The plant is spread over solid areas - numerous workshops, an exhibition of railway equipment, the construction of additional production facilities and related subdivisions (a canteen, a bath complex, a horse farm) … And the staff for the entire huge complex is only a few people - funding does not allow to expand staff. So far, the guides are coping - three people conduct one or two excursions a day. On average two hours per group. Sometimes, during the influx of tourists, employees of the Nizhne-Tagil Museum of Local Lore come to their aid.

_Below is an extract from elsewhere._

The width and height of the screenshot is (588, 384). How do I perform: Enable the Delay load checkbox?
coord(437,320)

But a huge area is poorly guarded - one post at the former factory entrance, and a guard with a dog on a detour. As a result, outsiders constantly wander around the museum-plant - from ubiquitous teenagers to honest sightseers who accidentally wandered into the museum through the passage in the fence. The exhibits of the huge museum are slowly but surely covered with layers of graffiti and wise inscriptions in the spirit of "Osya and Kisa were here." Some of the stairs leading to the high factory structures had to be cut down so that illegal visitors would not crawl up. There is simply nothing to develop the museum and add some kind of interactivity to it - the little money that the museum earns goes to the treasury, and the special status does not allow renting out some of the premises that are still working, but not interesting for visitors. Museum workers hope that someday this will change.

Photo: Evgeny Lobanov, ETV
Photo: Evgeny Lobanov, ETV

Photo: Evgeny Lobanov, ETV.

So far the plant-museum has been chosen by the participants of the 4th Ural Industrial Biennale of Contemporary Art, who this weekend will deploy their exposition in several premises of the enterprise.

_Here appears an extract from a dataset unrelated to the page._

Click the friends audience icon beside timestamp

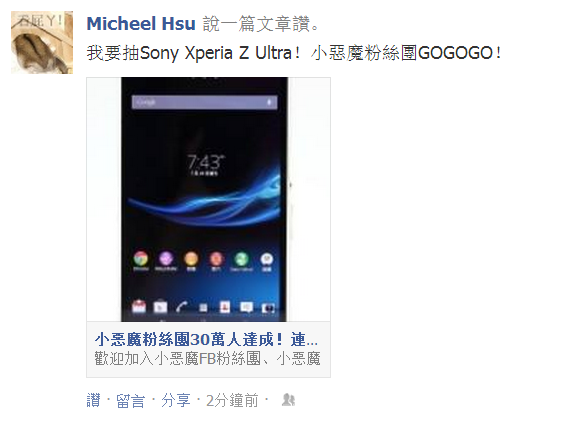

They re-equipped one of the shops in accordance with their ideas about how the rest of the proletariat should look like. To this end, tanks, once intended for the transport of molten metal, became ponds for carp, iron castings lined up in sculptural groups on the sand and turned into post-industrial rock gardens. As a result, these and some other installations should make a "total rest room" - a monument to the labor of generations of people who have worked and lived here for 300 years, as the organizers say about their performance.

And yet, the Nizhniy Tagil Iron Works is a happy exception. Most of the historical enterprises, which for centuries have earned the Urals the fame of an industrial region, are now simply falling apart.